Finally, to return to my initial point, why on Earth would a state, a revolutionary dictatorship that owns and controls all of society’s means of production, “wither away”? Even at their most minimal, states are ramified organizational apparatuses that are staffed by real people. Isn’t it possible, even rather probable, that, once in power, the people who occupy positions in the state would struggle to hold onto these positions and seek to concentrate even more power in their hands? Wouldn’t this be even more likely the more centralized, and hence the more powerful, the state apparatus is? And isn’t this what happened in Russia in the aftermath of the October Revolution?

With all this as background, we can now proceed to an examination of Lenin’s views.

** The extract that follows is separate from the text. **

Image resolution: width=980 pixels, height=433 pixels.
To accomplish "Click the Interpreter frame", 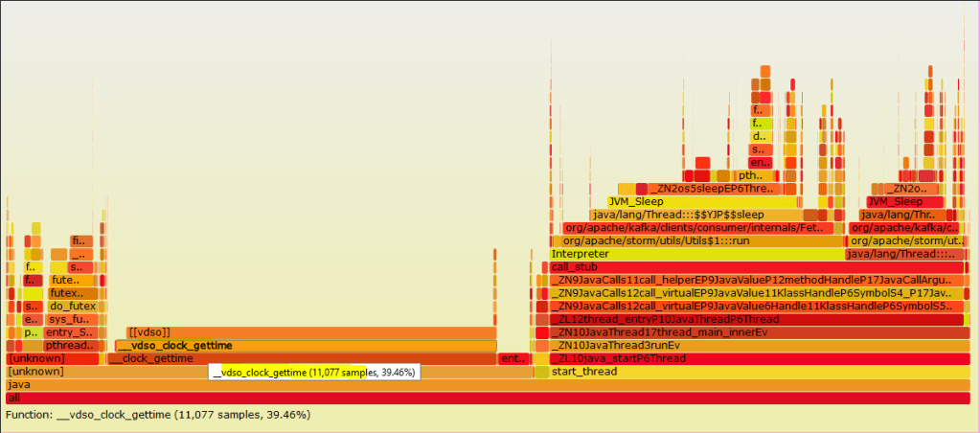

Lenin’s Conception of the Dictatorship of the Proletariat

V. I. Lenin, the founder and leader of the Bolshevik Party, saw himself, and always tried to present himself, as the faithful follower of Marx and Engels. In fact, where he differed from other Marxists, he insisted that he, and only he, was the true interpreter of Marxism and that everyone else was a “renegade”, in fact, a promoter of “petty bourgeois ideology.” This was certainly the case with his conception of the “dictatorship of the proletariat.” Lenin’s views on this and related questions were most concisely expressed in his pamphlet, The State and Revolution. This work was written during July and early August of 1917, while Lenin was in hiding after the semi-insurrectional July Days and the government repression that followed it; it was published in early 1918, after the Bolsheviks had seized power. Lenin’s concern in writing The State and Revolution was to establish the Marxist bona fides of the Bolshevik strategy of overthrowing the Provisional Government, smashing the existing (Tsarist/bourgeois) state, and building a new, proletarian, state based on the soviets. In other words, Lenin wrote The State and Revolution to demonstrate that the Bolshevik-led revolution was to be a true proletarian socialist revolution and, in fact, the fulfillment of Marxism.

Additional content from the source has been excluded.